GRAY, John Proctor (1840–1914)
Senator for New South Wales, 1904–10 (Free Trade)
John Proctor Gray, businessman and federationist, was born in Stonegate, Yorkshire, England, on 1 December 1840, the son of Henry Gray, a joiner and cabinet-maker, and Mary, née Proctor. On 25 April 1865, he married Elizabeth, née Durning, at Christ Church, Southport, England; they had three daughters and three sons. Gray managed several branches of Lever Brothers in England, and in 1888 emigrated to Sydney with his family to open up agencies for the company in Australasia.
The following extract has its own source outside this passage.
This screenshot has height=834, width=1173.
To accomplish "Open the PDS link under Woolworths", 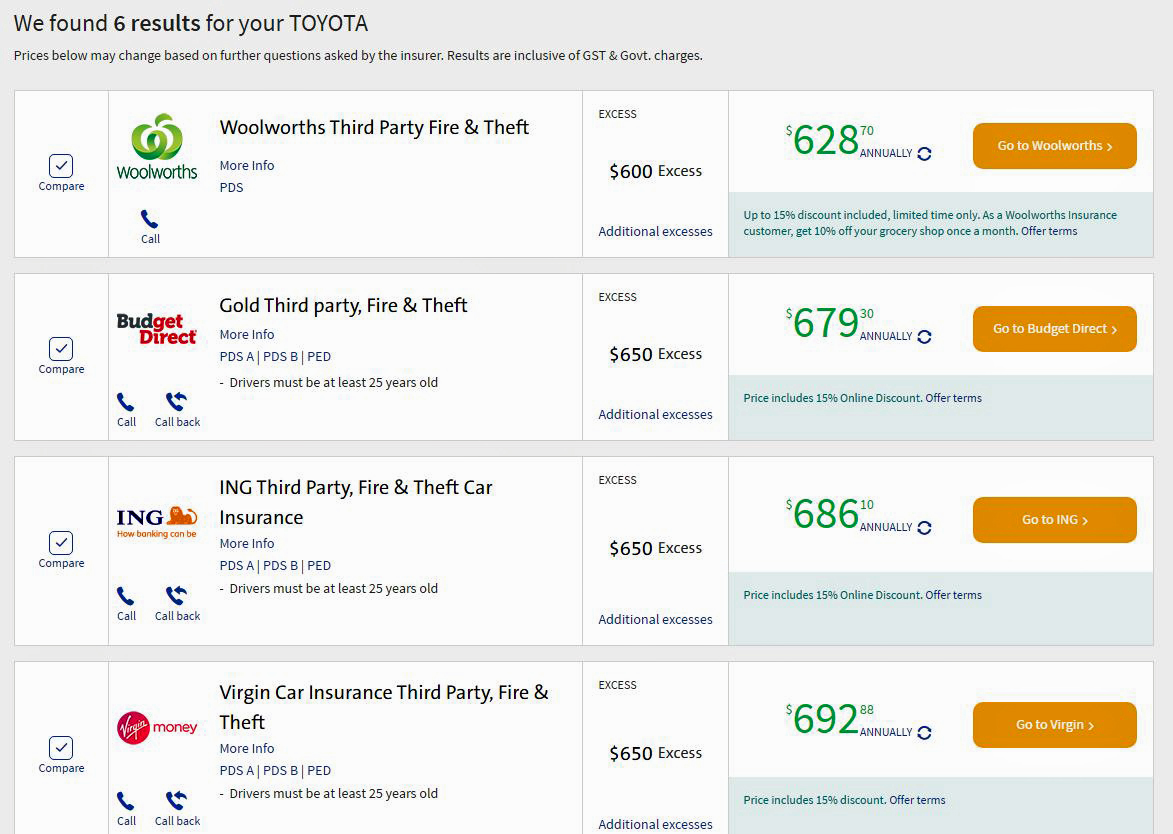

As Lever Brothers’ first agent in Australia, Gray discovered that it was not an opportune time and place to establish an import–export company. The primary producing colony of New South Wales, which had enjoyed years of prosperity, was suffering from the effects of a severe drought accompanied by economic depression, political turmoil and intercolonial rivalry over tariff policy. However, with the support of Elizabeth and William Lever, Gray bought waterfront land at Balmain and built mills and factories, and in December 1899 Lever Brothers (Australia), manufacturers, distributors and exporters of linseed oil, copra, soap, candles and timber, was incorporated. Gray formed his own contracting firm (Gray Brothers) which brought him into conflict with his works manager, but Lever supported Gray in the dispute. Late in 1900, he resigned from Lever Brothers ‘in order to enter the less demanding and wide open field of national politics’.[1]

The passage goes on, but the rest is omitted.